Julia Bingham, who researched the barnacles as an undergraduate and graduate student at Oregon State University, confirms Penner's fears. She concluded that of Oregon's billion adult goosenecks, only about 2 percent were large enough to harvest—about 275 tons. "Not enough for a large-scale commercial harvest," she says.
(Decades of overfishing threaten the world's oceans. Here's what to know.)
However, Bingham is more optimistic than Penner. She believes that Oregon's barnacle population could support small-scale individual or recreational harvests in the spirit of the slow-food movement—so long as it's done the right way. Therein lies the rub: "We don't know enough about the right way to harvest to make sure they return quickly," says Bingham. Recreational harvesters are of particular concern for Penner, precisely because "they don't really know how [to harvest the barnacles]," Penner says, noting growing interest.
"In Oceanside, there's places that were covered in percebes when I first started coming here," she remembers. Since then, she says, "There has been little cooking shows, and chefs go out, and go 'Ooh, check out the gooseneck barnacles on the Oregon Coast!' and within a few years, there's none left. And they are not going to come back."
Both Penner and Bingham agree that harvesting intertidal species can be an important aspect of engaging with the environment around us. Penner hopes that the barnacles can draw people to the region for coastal exploration, while serving as a cautionary tale of what the area stands to lose if visitors don't explore and forage responsibly.
Continuing a tradition
Harvesting from the land has always been an essential part of the Oregon Coast. People from a mix of generations, speaking an assortment of languages, cast net pots into the sea from Garibaldi Pier and dig for clams on the tideflats below. "I saw how many other people came down here religiously to harvest these foods," says Penner. "There's just such a deep connection."
(Your love for fresh oysters can help the planet.)
These days, Penner shows people tasty bits from the bay: the tiny wild mussels that grow among the percebes and the butter clams that many locals consider bait, although the latter has at least one fan.

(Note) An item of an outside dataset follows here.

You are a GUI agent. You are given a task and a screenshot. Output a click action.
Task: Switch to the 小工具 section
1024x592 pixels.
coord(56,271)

"What do you mean, bait?" scoffs Chavez, who features the clams and other species rarely considered restaurant worthy at her pop-up, Nacar, highlighting the region's merroir (a neologism from French mer, or "sea," and terroir). "There's so much bounty that is underutilized."
Penner agrees, adding that a key catalyst to helping people appreciate the region's natural treasures includes locals like Chavez, who are finding new ways to use what has long been considered unusable. "There's an untapped potential," says Penner, noting that visitors should take the chance to embrace and respect the entire ecosystem that makes up a destination. "It's a pretty amazing opportunity that we all have."